日本アニメが世界を魅了できる深い理由
“神道”から生まれた「見立て」がすごい 日本人が説明できない「神道」①
例えば、アメリカ漫画を含め、海外の漫画は、一般的に現実社会に即したストレートな表現方法によって構成され、「奥行き」や「広がり」がないことが少なくありません。漫画は葛飾北斎や安藤広重の浮世絵以来、やはりアニメは、手塚治虫や宮崎駿以来、日本の方が一歩上手だといって良いでしょう。
その「見立ての力」は、よく指摘されるように、日本の和歌や漢詩にもありますが、実は神道によるところが大きいのです。

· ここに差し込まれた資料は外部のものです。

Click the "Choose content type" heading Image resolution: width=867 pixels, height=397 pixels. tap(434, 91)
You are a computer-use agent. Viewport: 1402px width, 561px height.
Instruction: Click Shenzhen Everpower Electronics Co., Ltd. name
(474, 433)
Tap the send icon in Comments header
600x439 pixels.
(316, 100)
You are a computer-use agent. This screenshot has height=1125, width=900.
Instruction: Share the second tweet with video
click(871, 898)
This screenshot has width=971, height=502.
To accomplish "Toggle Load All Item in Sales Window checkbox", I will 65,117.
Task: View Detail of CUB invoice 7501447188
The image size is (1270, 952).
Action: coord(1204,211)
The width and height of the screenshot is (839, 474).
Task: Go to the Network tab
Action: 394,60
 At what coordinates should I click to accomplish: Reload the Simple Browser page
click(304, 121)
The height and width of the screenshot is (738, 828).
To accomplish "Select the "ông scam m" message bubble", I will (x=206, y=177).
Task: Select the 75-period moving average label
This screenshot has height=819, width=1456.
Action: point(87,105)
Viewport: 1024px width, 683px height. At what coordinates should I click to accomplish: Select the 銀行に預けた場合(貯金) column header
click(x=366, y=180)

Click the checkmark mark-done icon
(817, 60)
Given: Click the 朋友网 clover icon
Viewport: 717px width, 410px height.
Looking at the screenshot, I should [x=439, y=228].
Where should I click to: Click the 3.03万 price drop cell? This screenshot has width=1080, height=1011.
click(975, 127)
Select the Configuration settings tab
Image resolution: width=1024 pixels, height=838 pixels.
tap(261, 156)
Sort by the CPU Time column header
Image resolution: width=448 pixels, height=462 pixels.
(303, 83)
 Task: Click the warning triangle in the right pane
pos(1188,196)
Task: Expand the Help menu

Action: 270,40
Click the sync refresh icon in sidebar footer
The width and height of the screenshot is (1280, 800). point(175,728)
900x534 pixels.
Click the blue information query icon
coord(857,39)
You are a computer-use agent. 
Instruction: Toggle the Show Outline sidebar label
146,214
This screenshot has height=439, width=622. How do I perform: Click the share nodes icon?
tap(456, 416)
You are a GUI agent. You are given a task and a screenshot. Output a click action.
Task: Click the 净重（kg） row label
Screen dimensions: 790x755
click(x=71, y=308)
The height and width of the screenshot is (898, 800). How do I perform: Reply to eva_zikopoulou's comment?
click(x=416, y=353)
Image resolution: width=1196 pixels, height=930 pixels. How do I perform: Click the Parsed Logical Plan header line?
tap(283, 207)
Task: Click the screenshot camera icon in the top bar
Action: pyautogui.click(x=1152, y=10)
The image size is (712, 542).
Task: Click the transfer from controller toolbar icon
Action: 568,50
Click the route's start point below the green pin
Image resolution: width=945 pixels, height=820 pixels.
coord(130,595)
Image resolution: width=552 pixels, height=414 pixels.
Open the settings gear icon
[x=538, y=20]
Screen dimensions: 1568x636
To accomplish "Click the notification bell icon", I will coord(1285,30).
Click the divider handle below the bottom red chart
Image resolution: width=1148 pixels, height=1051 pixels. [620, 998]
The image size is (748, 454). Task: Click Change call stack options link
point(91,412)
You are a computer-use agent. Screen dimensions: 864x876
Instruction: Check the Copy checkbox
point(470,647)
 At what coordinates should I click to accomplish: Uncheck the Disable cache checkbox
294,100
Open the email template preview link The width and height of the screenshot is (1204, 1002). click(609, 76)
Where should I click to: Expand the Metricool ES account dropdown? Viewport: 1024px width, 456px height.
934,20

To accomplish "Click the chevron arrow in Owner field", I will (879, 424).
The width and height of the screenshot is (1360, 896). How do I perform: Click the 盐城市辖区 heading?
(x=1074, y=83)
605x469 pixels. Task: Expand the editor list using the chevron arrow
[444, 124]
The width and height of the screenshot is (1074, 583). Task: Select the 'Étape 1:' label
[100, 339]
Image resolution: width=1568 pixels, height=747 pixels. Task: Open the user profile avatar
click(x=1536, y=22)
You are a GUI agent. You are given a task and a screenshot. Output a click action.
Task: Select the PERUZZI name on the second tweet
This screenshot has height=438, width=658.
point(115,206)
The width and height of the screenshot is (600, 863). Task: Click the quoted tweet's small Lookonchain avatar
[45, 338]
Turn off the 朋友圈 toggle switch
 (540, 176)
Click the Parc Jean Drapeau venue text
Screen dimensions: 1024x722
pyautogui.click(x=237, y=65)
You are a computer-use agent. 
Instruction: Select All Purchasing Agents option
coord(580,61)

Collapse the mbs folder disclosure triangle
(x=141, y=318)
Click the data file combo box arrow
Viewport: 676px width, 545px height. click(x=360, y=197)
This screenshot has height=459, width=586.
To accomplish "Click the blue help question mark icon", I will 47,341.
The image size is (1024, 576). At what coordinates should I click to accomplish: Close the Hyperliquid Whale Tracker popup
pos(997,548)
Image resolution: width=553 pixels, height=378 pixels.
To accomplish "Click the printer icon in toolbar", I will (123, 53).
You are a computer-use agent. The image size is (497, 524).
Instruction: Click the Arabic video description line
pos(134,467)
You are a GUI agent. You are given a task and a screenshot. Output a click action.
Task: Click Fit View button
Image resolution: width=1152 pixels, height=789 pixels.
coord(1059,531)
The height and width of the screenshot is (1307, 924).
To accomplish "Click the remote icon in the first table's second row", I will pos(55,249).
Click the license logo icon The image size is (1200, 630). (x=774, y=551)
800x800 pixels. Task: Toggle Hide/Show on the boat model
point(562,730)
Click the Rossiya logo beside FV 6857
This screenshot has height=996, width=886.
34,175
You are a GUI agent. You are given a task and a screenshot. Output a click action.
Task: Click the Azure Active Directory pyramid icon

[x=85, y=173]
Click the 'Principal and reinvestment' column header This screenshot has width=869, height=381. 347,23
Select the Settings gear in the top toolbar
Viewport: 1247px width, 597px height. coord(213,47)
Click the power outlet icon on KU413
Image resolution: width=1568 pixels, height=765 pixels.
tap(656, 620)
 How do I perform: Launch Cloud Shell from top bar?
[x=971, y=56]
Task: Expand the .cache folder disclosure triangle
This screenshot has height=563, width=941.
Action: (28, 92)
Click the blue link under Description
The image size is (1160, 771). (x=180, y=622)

というのは、日本の神道では、「依り代(よりしろ)」というものを神に見立てているからです。それは、「大幣(おおぬさ)」であったり、「御神体」そのものであったりします。また、「依り代」は「鏡」や刀」、ときには人形のときもあります。さらには、その神社の宮司ですら「見たことがない」という姿も知れないものがあります。
また古代から、日本人は、「山」や「海」や「川」、そして人間まで「神」に見立てていました。その古代からのDNAが綿々と引き継がれているのではないでしょうか。
日本では、単なる「物」が、日本特有の精神性、つまり「魂」を持つという考え方があります。神道でも、「魂」が宿るものであれば、神様も宿るはずであると考えます。
つまり、人が誠心誠意何事かを行っていれば、自然界の森羅万象すべてに「魂」は宿り、その対象は何にでも仮託することが出来る、ということになります。
だから、当然日本にはこの「見立て」という現象が起きるわけです。
そこで大事なのは、絵の中のキャラクターたちの「息吹」です。
もともと、「アニメーション」とは「生気」という意味なのですが、日本のアニメや漫画には、生気あふれる「息吹」が見られていました。
戦後日本の巨大な文化であった劇画や四コマ漫画もそうでしたが、日本のアニメや漫画は、作り手の「魂」が込められると考えることによって、実際に常に生き生きとして、それが見る者を魅了するわけです。
実はここにも、神道が関係して来ます。日本の神道では、人間の「魂」とは、肉体で意図的に振ることによって「震えるもの」と捉えます。
例えば、戦前に川面凡児という神道家が行っていた鎮魂法は、「振魂」(ふりたま)と「鎮魂」(たましずめ)いう方法で禊などの修行法がいまも行われています。
もともとは物部一族の考え方だったといわれていますが、神や人の魂には、「荒魂」(あらみたま)と「和魂」(にぎみたま)など「四魂」があり、丹田(へその下)辺りに力を入れて深い息呼吸をしながら気持ちを振ることで、神に近づけるというものです。
ものの「魂」にはその人間の呼吸や息吹が大事、というところが日本の神道的なところでしょう。